China can develop its farm sector in two ways. It could either stick to the existing system of collective ownership of rural land and the two-tier operations, or it could take the road to capitalization and integration of its farm products. If it chooses the first, it could increase its agricultural production by 20 percent. But if chooses the second, it will be inviting trouble.

To explain capital's involvement in agriculture, Li says causing a disturbance in the supply chain of the farm products that a company controls is the simplest way for it to make higher profits. Unfortunately, instead of taking preemptive action against such a possibility, China's agricultural policies are yielding more room to international capital.

In contrast, Western countries have made food a part of their national security plan. Food security is as important as economic security or social and political stability for them. When former US president George W. Bush signed the Energy Policy Act of 2005 to grant subsidies to farmers who used their produce to make biofuels many laughed it off as an unprofitable move.

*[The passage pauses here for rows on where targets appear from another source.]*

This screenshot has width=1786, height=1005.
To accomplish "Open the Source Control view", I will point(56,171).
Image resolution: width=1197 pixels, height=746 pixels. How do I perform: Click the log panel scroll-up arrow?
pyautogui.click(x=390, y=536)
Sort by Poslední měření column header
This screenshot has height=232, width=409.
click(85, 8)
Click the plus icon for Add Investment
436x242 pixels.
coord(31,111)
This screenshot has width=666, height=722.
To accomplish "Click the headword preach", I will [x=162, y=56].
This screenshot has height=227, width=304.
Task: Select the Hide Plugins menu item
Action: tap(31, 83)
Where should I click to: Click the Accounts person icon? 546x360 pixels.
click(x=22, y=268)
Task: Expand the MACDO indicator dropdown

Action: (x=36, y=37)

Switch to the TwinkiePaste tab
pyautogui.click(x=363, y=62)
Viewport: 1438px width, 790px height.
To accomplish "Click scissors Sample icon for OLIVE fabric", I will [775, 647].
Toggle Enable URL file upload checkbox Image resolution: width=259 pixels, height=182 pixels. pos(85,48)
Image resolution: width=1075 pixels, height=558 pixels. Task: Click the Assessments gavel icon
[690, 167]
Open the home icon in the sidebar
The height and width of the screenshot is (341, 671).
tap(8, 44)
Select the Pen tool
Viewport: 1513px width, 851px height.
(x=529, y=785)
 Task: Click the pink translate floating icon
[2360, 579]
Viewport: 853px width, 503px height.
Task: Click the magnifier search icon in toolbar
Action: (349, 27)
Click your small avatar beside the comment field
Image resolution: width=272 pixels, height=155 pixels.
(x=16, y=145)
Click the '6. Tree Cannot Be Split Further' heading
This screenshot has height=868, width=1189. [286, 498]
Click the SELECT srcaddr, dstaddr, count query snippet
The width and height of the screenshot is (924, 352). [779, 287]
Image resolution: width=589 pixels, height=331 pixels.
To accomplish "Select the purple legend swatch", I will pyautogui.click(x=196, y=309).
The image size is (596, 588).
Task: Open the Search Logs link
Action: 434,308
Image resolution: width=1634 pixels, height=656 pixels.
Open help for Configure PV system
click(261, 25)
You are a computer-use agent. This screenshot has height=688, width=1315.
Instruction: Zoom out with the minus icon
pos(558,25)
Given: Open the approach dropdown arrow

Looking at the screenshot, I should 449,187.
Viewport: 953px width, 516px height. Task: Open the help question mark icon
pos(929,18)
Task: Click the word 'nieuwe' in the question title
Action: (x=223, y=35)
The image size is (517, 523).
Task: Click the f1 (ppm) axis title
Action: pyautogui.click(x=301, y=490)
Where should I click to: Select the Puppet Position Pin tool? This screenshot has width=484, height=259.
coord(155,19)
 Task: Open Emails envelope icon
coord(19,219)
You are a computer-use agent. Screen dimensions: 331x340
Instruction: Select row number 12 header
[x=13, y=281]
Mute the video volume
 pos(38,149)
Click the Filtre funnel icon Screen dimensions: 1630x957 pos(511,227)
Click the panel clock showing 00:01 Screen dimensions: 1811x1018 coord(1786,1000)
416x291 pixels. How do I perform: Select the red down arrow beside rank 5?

But the same people were shocked to see it pay rich dividends when oil prices soared from about $40 to $147 a couple of years ago.

Bush's move proves that in this age, most major farm products can be used as weapons by linking them with oil, US dollar, the international exchange rate, or spot or futures markets.

So China has to ensure that its other farm products don't go the soybean way. And to do that, it has to toughen its stance against Western countries at talks on agriculture and set up strategic research institutes and policymaking departments that would advice the government on what to do and when.